Ma le battaglie, soprattutto quelle delle libertà per tutti, si combattono insieme. Gli uomini che picchettavano le fabbriche o sbarravano le strade  avevano mogli che gli portavano un pasto confezionato con amore per sostentarli nelle barricate; le donne che dopo aver raccolto gelsomini per 14 ore  tornavano a casa fiere e sconvolte per aver  avuto il coraggio di sottrarsi alle angherie dei padroni, trovavano madri che in un abbraccio riuscivano a rinsaldare  gli argini del loro coraggio.

Gli uomini morti sulle strade del foggiano,  i loro compagni che – sopravvissuti fino al prossimo incidente – proveranno a protestare, non hanno niente di tutto questo e i grandi predatori dei diritti lo sanno bene.  Quando tutte le libertà vengono meno,  per puro spirito di sopravvivenza, in questo sistema c’è purtroppo anche la corsa a diventare l’aguzzino che consente all’impianto deviato di funzionare. E’ vista come unica possibilità di sottrarsi al terribile destino di vittima: il problema del caporalato in questo settore è solo la punta dell’iceberg di quanto sta accadendo alla nostra agricoltura ed insieme al mondo del lavoro.
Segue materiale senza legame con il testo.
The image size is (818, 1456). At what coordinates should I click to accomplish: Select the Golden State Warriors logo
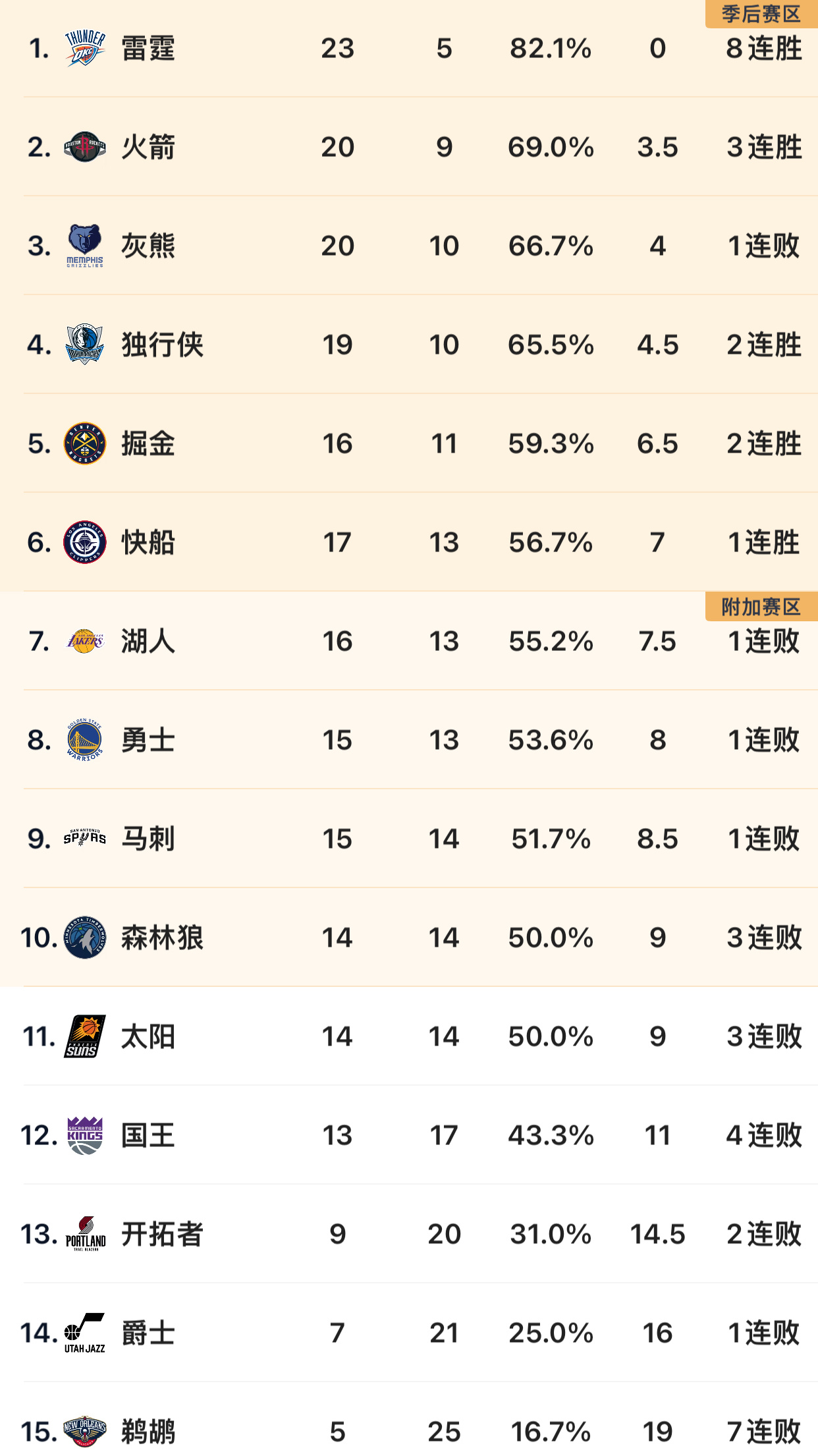[x=85, y=740]
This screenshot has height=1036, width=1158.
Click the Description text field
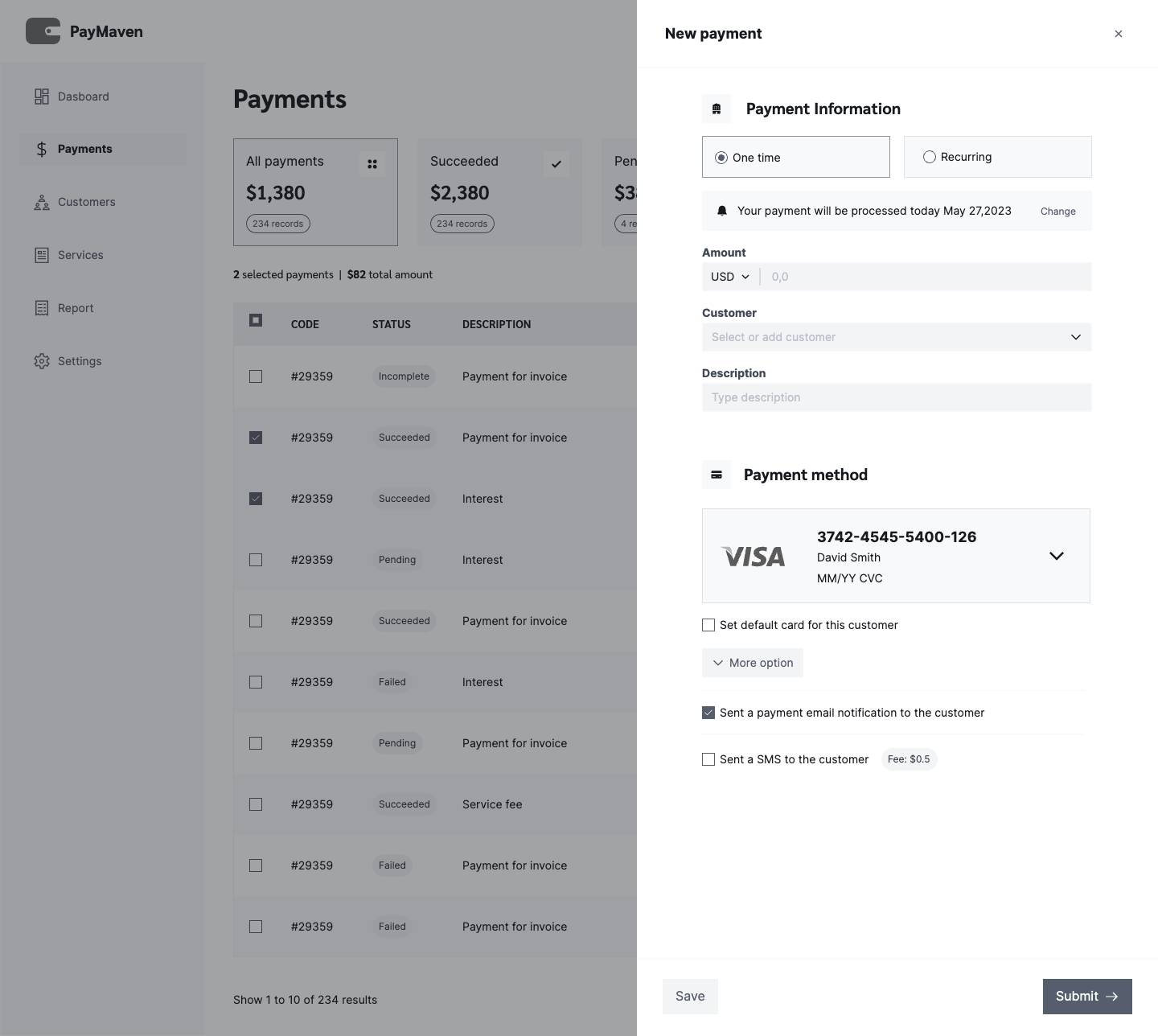coord(896,397)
Quello che avviene in quei campi (e non solo)  è un vero attentato alla nostra Costituzione che all’art.1 esordisce con tutta la forza di un messaggio che al tempo appariva rivoluzionario affermando che la Repubblica italiana è fondata sul lavoro.  E’ il nostro sistema democratico che si alimenta e trae forza da questo principio.  E’ nel rispetto delle persone che lavorano che lo Stato che abbiamo scelto di costruire sulle macerie di una guerra devastante trova il suo pilastro fondante. Permettere che questo venga toccato sarebbe un disastro per tutti.

E se pur onesto, a differenza dei nostri avi centenari, possiamo affermare con certezza che raccogliere pomodori per 2 euro l’ora in Italia non è lavoro. E’ sfruttamento e come tale noi lo vietiamo e puniamo severamente i responsabili  che permettono che ciò avvenga (non solo i caporali).

Se queste persone sfruttate non hanno una famiglia che li sostenga e li aiuti nella tutela dei loro diritti,  non possiamo sottrarci come uomini, come italiani,  nel difenderli e rappresentarli per salvaguardare e dare speranza al loro – ed insieme al nostro – passato e futuro.